During a visit to Bell Labs, Whitener struck up a conversation with AT&T employees, tracking down Sylvania and RCA veterans with experience in tube making, and then stuck with Northeast. When his factory started producing 300BS in 1996, his more than 20 employees were almost all veterans of the tube manufacturer.

Western Electric was operating again, but in 2003 AT&T sold the building. Whitener moved the company to Huntsville, Alabama, a NASA stronghold of professionals that was convenient for the Defense Department’s tube contract. In 2008, he moved the company to Rossville, Georgia. It was there that he began to update vacuum tube designs that were over 70 years old.

Whitener’s team invented a way to apply an atom-thick layer of graphene to the anode of a vacuum tube to extend its life by improving heat dissipation and reducing emissions. Those upgraded tubes were released in 2010. They will be on the market in 2020. Quality control—Whitener’s former field—has become more automated, and he says more than 90 percent of tubes now pass offline inspection.

Western Electric sells the 300B pair in a cherry wood presentation box with a certificate of performance and a generous five-year warranty—yours for $1,500. The 300Bs copycat sets offered at the same price are sold with a 30-day warranty. Most tubes have a 90 day warranty.

Whitener spent more than a decade preparing for Western Electric’s next move. In the year In 2006, it won a tender for the machinery and equipment needed to make 12AX7 tubes. The pieces started life in Blackburn, England, but were then based in Serbia. It took a five-year legal battle with competing bidders before the intervention of then-Tennessee Senator Bob Corker and the US Embassy gave possession. (Corker did not dispute Weiner’s behavior as reached by staff.)

In the year Equipment was installed on Whitener’s factory floor in 2007 with additional machines shipped from Slovakia. New machines are peppering in that automate processes such as manual bending of the wires needed to make 12AX7 tubes. Electricity 300 b. Depending on the day of the week, the space may contain the sound of lath-coiled molybdenum wire around the side shafts, or the click of gas-flame heaters and sealing glass bulbs.

A very pleasant distortion

The prospect of better sound is, like most things among high-fidelity fanatics, open to fierce debate.
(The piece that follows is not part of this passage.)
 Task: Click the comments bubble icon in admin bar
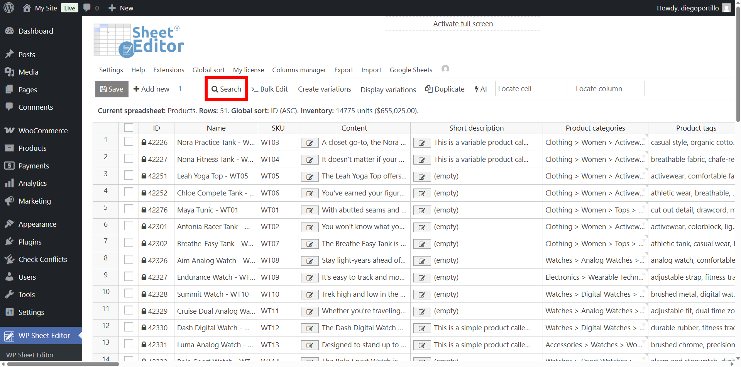click(87, 8)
Some hear a wide difference between tube brands or individually made tubes. Others will tell you that each tube is indistinguishable from the next. Most would agree that tubes generally sound almost like transistors, circuit boards, and algorithms, one that is often described as warm, rich, or romantic.

“Tubes distort things in really interesting ways,” says Daniel Schlett, sound engineer at Strange Weather, a Brooklyn studio known for the analog punch he gets from tube-powered mics, amps, consoles and equalizers. Artists who sought Shelley’s signature sound are as diverse as Ghostface Killah, Booker T. (of MGs fame) and the Drug War genre. “Tubes are part of the equation,” Schlett says. “It’s big and bulky, and it has voodoo on it.”